En effet, l’électuaire a d’abord tous les inconvéniens des compositions comme telles : le plus grand de ces inconvéniens est celui qui dépend de l’action chimique ou menstruelle de certains ingrédiens les uns sur les autres ; action qui détruit leurs vertus respectives. (Voyez Composition, Mêlange, Formule.) Or ce défaut doit d’autant plus décréditer tous les électuaires anciens, que leurs auteurs n’avoient aucun secours pour l’éviter. Secondement, la consistance de quelques-uns est telle que ces remedes sont exposés à un mouvement de fermentation qui dénature tous leurs ingrédiens. Cet inconvénient a passé pour un bien dans quelques têtes, nous lui devons en effet la vertu de la thériaque vieille : mais si le hasard nous a bien servi à cet égard, car un produit utile de la fermentation de cent drogues est un vrai présent du hasard, il nous a nui dans tous les autres cas : un électuaire qui a fermenté, est regardé par les connoisseurs comme un électuaire perdu ; & voilà pourquoi la confection hamech, par exemple, telle qu’elle est décrite dans la pharmacopée de Paris, qui, par sa consistance, doit nécessairement fermenter, est une préparation défectueuse. Troisiemement, la difficulté de faire avaler à des malades une once d’un remede aussi dégoûtant qu’un électuaire, doit être comptée pour beaucoup : or c’est-là la dose ordinaire de ce remede ; & ne sût-elle que de deux gros, comme c’est en effet celle de quelques-uns, le tourment d’avaler deux gros d’électuaire doit être épargné à un malade, s’il est possible.

Non seulement les Pharmaciens devenus Chimistes, arrêterent le débordement des électuaires, mais même ils entreprirent de réformer ceux qui étoient le plus en usage. Zwelfer chez les Allemands, le Fevre, Charas, Lémery, chez les François, se sont sur-tout distingués par ce projet. Je n’appelle le travail de ces auteurs que projet ou tentative ; parce que soit qu’ils n’ayent pas assez osé contre l’autorité de la vénérable antiquité, & l’opinion unanime des Medecins de leur tems, soit que les lumieres de leur siecle ne fussent pas encore suffisantes pour produire une réforme complete, soit qu’il fût en effet impossible de faire un bon remede d’un électuaire, on peut avancer que les électuaires corrigés de ces auteurs sont encore des remedes assez imparfaits.

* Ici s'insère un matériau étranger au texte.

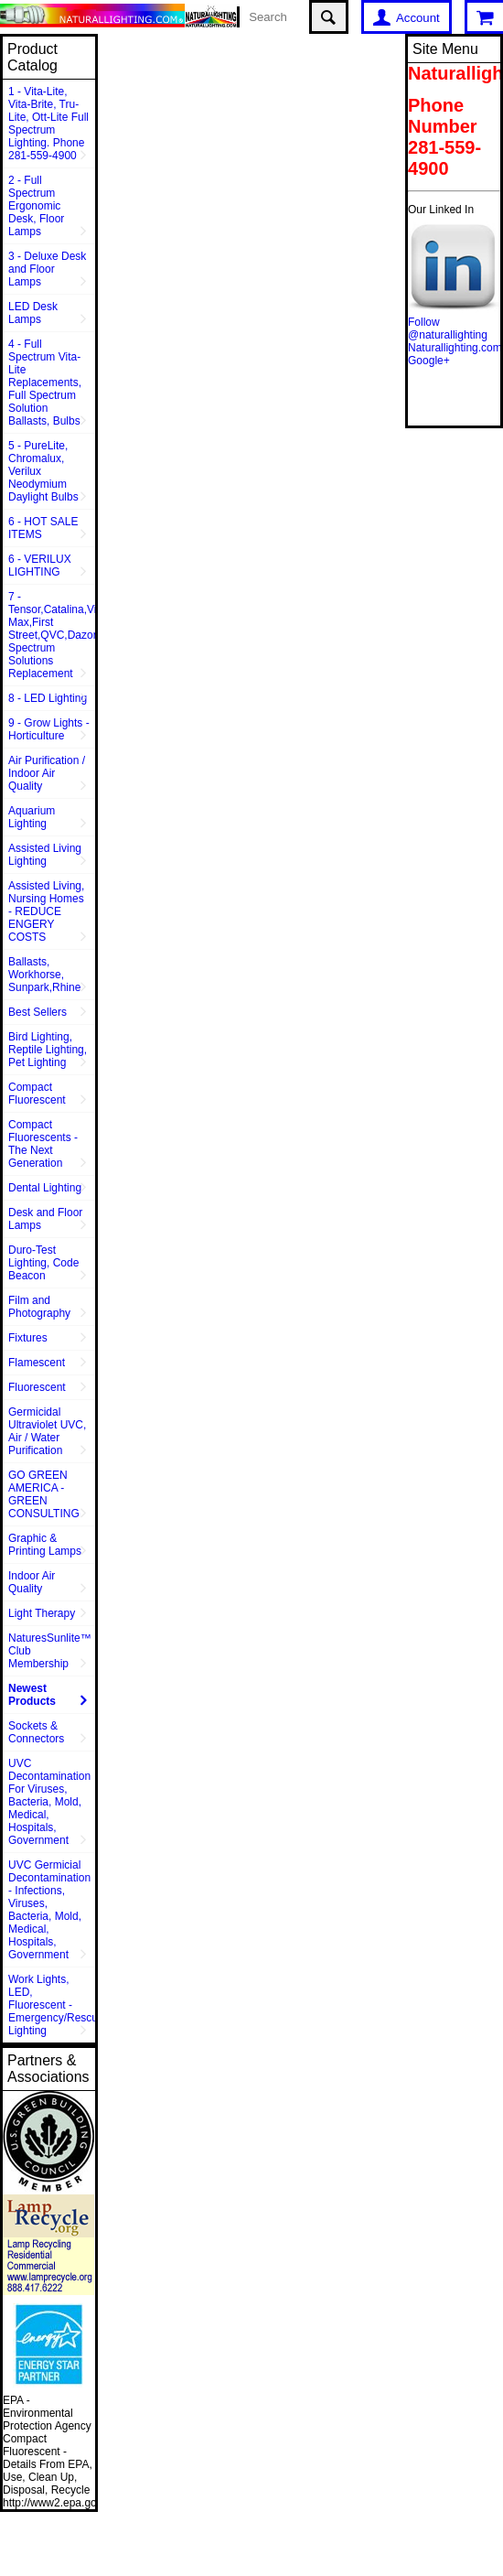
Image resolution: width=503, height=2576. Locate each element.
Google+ (429, 360)
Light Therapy (41, 1613)
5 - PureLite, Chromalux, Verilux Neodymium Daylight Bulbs (43, 471)
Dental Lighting (44, 1187)
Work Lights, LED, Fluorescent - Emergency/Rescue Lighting (51, 2005)
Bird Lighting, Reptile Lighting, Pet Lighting (47, 1049)
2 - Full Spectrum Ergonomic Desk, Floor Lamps (36, 206)
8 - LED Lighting (47, 698)
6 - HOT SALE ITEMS (43, 528)
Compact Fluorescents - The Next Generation (43, 1143)
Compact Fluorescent (37, 1093)
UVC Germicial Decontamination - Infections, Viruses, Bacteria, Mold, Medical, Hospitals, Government (49, 1910)
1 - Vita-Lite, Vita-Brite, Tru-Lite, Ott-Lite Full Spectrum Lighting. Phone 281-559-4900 (48, 123)
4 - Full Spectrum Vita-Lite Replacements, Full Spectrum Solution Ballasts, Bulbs (44, 382)
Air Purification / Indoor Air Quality (46, 773)
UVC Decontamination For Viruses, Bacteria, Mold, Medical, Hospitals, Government (49, 1802)
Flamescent (36, 1362)
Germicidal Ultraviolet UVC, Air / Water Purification (47, 1431)
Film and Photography (39, 1307)
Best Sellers (37, 1012)
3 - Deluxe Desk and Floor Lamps (47, 269)
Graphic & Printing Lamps (44, 1544)
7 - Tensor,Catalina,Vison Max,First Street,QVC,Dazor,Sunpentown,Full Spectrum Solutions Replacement (51, 635)
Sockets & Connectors (36, 1732)
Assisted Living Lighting (44, 855)
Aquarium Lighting (31, 817)
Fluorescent (37, 1387)
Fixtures (28, 1337)
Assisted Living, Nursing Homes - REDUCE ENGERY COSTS (46, 911)
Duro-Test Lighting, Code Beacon (43, 1263)
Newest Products (32, 1695)
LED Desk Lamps (33, 313)
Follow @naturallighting (447, 328)
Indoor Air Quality (31, 1582)
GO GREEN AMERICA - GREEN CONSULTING (44, 1494)
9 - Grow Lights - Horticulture (49, 729)
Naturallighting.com (455, 347)
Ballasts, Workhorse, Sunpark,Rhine (44, 974)
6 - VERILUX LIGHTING (39, 565)
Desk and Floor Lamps (45, 1219)
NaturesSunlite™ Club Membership (49, 1651)
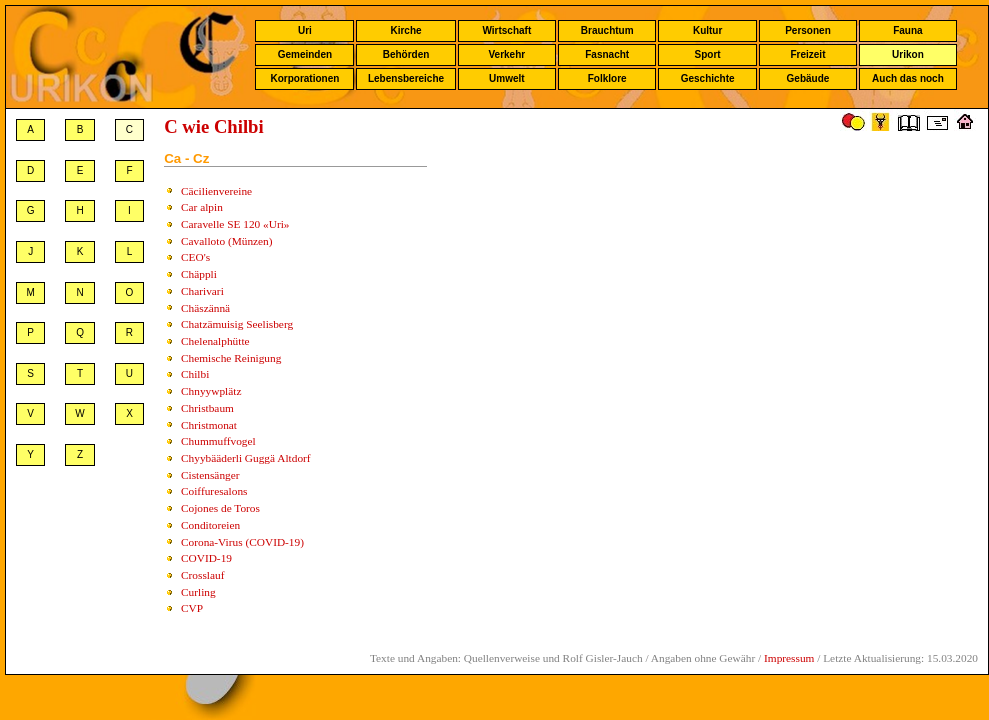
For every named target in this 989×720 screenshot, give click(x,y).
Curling (198, 592)
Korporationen (304, 78)
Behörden (406, 54)
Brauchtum (607, 30)
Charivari (202, 291)
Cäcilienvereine (216, 191)
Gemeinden (305, 54)
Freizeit (807, 54)
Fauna (907, 30)
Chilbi (195, 374)
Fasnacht (607, 54)
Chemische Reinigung (231, 358)
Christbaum (207, 408)
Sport (708, 54)
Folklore (607, 78)
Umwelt (507, 78)
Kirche (405, 30)
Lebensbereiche (406, 78)
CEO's (195, 257)
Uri (305, 30)
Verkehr (506, 54)
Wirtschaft (506, 30)
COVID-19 (206, 558)
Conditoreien (210, 525)
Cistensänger (210, 475)
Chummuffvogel (218, 441)
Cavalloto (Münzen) (227, 241)
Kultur (707, 30)
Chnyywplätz (211, 391)
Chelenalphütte (215, 341)
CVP (192, 608)
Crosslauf (202, 575)
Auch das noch (908, 78)
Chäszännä (205, 308)
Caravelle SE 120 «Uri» (235, 224)
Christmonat (209, 425)
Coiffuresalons (214, 491)
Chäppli (199, 274)
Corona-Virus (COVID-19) (242, 542)
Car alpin (202, 207)
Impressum (789, 658)
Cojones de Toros (220, 508)
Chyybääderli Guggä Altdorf (246, 458)
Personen (808, 30)
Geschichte (708, 78)
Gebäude (808, 78)
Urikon (908, 54)
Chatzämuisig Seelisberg (237, 324)
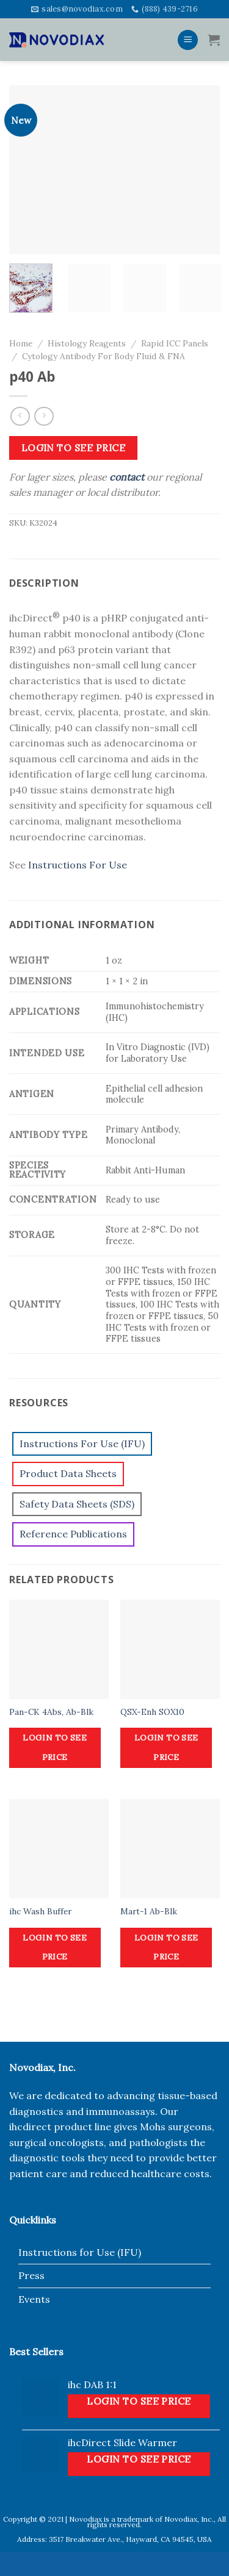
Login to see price (73, 448)
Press (31, 2275)
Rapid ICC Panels (174, 343)
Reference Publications (73, 1534)
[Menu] (188, 40)
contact (126, 477)
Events (34, 2299)
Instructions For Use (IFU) (82, 1443)
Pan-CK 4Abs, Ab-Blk (51, 1712)
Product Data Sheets (68, 1473)
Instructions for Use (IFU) (79, 2252)
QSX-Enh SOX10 (152, 1712)
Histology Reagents (87, 343)
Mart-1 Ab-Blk (148, 1911)
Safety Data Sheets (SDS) (77, 1504)
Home (20, 343)
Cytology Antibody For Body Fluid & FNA (103, 356)
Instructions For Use (77, 865)
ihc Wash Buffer (40, 1911)
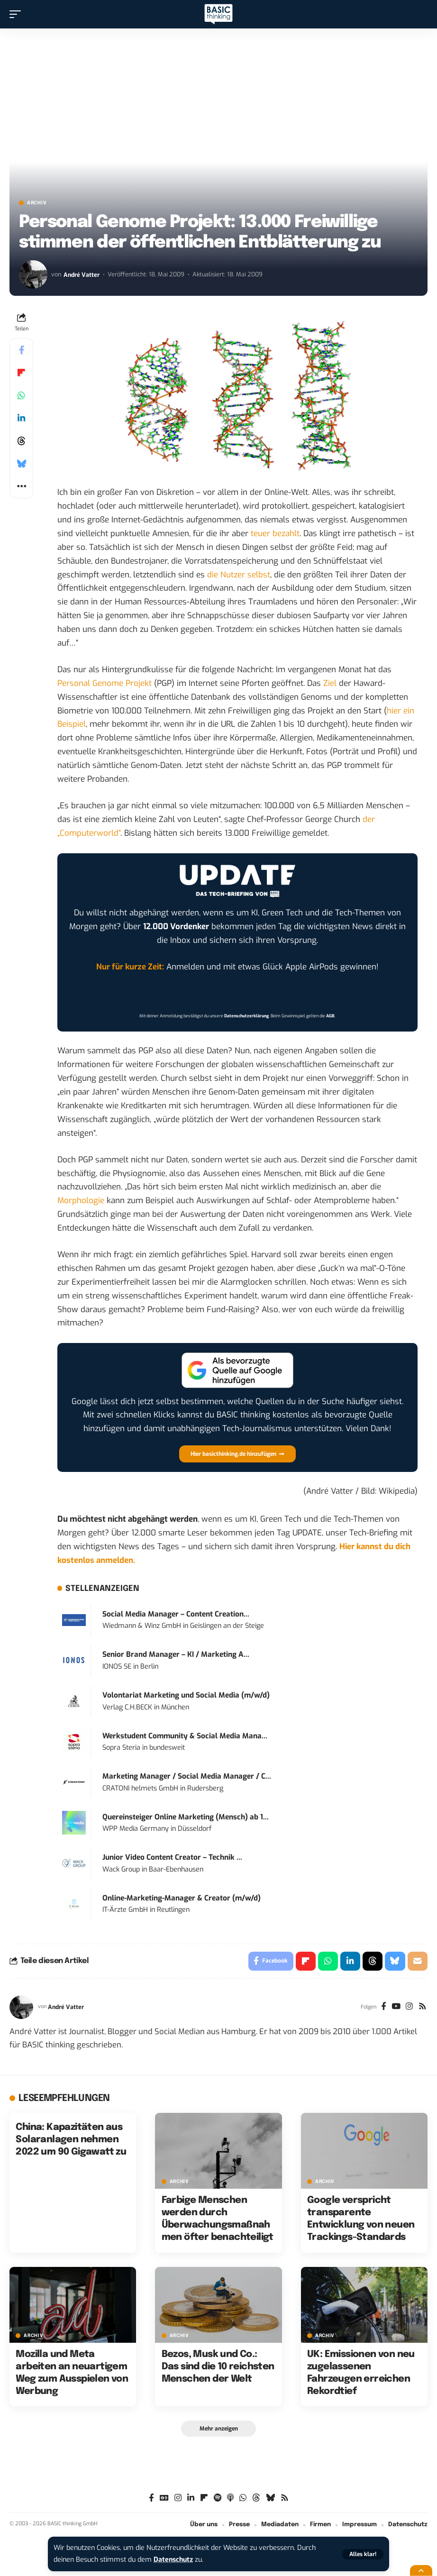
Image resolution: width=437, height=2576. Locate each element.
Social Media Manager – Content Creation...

Il me semble donc que tout considéré, on peut proposer de supprimer tous les électuaires, au moins de n’en retenir que le petit nombre qui sont le moins imparfaits, tels que le diascordium, le diaprum, le lénitif, & le catholicon double, &c. Voyez les articles particuliers.

Quand on veut faire un électuaire, on commence par préparer la poudre selon l’art (Voy. Poudre.) ; ensuite si elle ne doit être unie qu’à du miel ou à un syrop, on n’a qu’à la mêler avec soin au miel écumé(Voyez Miel.), ou au syrop qu’on a préparé d’autre part. (Voyez Sirop.) Pour cela, on la répand à diverses reprises & peu-à-peu avec un tamis, & on l’introduit dans le miel ou dans le sirop, on brassant avec un bistortier. S’il doit entrer dans la composition de l’électuaire des pulpes, des extraits, des robs, &c. on délaye ces matieres avec une partie du sirop ou du miel encore chaud, on incorpore les poudres de la maniere que nous venons de dire, & on ajoûte enfin le reste du sirop ou du miel. Les vins s’employent à peu-près de la même façon que

les sirops & le miel, & quelquefois mêlés ensemble. On peut s’en servir aussi pour dissoudre certaines matieres peu propres à être réduites en poudre, comme les sucres épaissis qui entrent dans la thériaque. Voyez Thériaque.

Tous ces mêlanges se font à froid, ou sur un feu très-leger dans quelques cas. Voyez les exemples particuliers.

Il n’y a qu’une seule loi pour la perfection de l’électuaire, c’est que les poudres doivent être répandues très-uniformément, ensorte que l’électuaire ne soit pas grainé ou grumelé ; on voit de quelle conséquence il est qu’on ne trouve pas dans une certaine portion d’un électuaire purgatif de petits amas de poudre composée ordinairement des purgatifs les plus violens.

Nous n’avons parlé jusqu’à présent que des électuaires officinaux ; on en prépare aussi de magistraux, mais qui sont plus connus sous le nom d’opiate. Voy. Opiate. (b)

* ELÉEN, adj. (Mythol.) surnom de Jupiter. Il fut ainsi appellé du temple & de la statue d’or massif qu’il avoit dans la ville d’Elide sur le Pénée.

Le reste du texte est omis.